JP Morgan: So much for the wisdom of share buybacks during declining credit markets. $2, and the Bear board must support it.

Lazard: Done.

Here’s the math:

  • Bear Stearns’ HQ

    383 Madison Avenue

    1.2 million sq. feet

    Value: $1.2 billion

  • Bear Stearns’ Clearing Unit

    2007 revenue: $1.2 billion

    2007 profit: $566 million

  • Crane & Co.

    Value: $75 million

  • Wealth Management

    2007 AUM: $42.7 billion

    Value: $700 million

  • Investment Banking

    2007 revenue: $1.38 billion

    Value: nil

  • Institutional Trading

    2007 revenue: $891 million

    Value: nil

  • Principal Trading

    2007 revenue: $1.32 billion

    Value: nil

  • Employee Compensation and benefit costs

    2007: $3.425 billion

  • Other non-interest expenses

    2007: $2.32 billion

  • CDOs, Mortgages, MBS and ABS (pdf file)

    2007: $46 billion of mortgages, mortgage backed and asset backed securities including approx. $12 billion of floating rate commercial loans and approx. $3 billion of fixed rate commercial loans.
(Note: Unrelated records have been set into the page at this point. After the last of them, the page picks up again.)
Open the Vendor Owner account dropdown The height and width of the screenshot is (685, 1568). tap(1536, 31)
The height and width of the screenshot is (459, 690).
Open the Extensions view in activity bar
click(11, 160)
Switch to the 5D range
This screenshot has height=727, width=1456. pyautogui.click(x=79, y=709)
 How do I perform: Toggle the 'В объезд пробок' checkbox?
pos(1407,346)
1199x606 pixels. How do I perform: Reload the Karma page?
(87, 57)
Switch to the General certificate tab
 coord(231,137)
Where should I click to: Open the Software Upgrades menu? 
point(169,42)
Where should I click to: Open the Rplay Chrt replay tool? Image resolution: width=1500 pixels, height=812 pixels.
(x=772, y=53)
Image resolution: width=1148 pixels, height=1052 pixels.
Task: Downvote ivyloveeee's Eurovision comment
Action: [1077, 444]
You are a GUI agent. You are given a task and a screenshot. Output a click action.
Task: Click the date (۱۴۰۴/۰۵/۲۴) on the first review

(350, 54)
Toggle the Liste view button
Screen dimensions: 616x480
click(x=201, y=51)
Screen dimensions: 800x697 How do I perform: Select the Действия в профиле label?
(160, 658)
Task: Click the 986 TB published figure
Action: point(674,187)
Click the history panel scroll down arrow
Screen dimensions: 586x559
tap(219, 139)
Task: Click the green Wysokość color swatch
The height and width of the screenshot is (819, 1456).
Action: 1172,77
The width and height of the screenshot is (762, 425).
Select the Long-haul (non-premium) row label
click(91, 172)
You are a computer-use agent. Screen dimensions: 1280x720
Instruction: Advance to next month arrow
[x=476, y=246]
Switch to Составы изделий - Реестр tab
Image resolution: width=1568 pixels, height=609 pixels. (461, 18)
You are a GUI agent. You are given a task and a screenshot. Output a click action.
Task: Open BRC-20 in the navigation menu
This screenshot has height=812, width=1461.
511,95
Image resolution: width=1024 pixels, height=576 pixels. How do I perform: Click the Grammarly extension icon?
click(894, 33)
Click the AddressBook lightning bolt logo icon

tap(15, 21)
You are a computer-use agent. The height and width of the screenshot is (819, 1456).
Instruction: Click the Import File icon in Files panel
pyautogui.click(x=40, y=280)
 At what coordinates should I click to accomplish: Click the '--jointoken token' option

ABS CDO-Related Exposure $755 million. U.S. Subprime Mortgage Exposure $(582) million.

    Value: Negative $4.3 billion

  • And there you have it. The very figures JP Morgan might have had to work out a price of two bucks a share. It has gotten itself the “deal of the year,” and it's only March. It doesn’t seem quite fair, does it?

    That white-shoed JP Morgan is acquiring Bear Stearns at a firesale price after 83 profitable years isn’t about fairness, of course. It’s no more complicated than this: JP Morgan has the heft, resources and $124 billion market cap to make this deal a layup.

    When Bank of Canada Governor Mark Carney says that size doesn’t matter in the world of commercial banking, you have to wonder if his clipping service follows this stuff at all.

    As for Lehman Brothers (LEH), the shorts will be all over that ticker this morning. In the name of all things independent, let’s hope it can ward off the dark cloud that has engulfed Wall Street. Friday’s announcement of a new $2 billion unsecured credit facility was a good start.

    In the meantime, other banks can just lick their chops and be envious of what JP Morgan was able to acomplish this past weekend.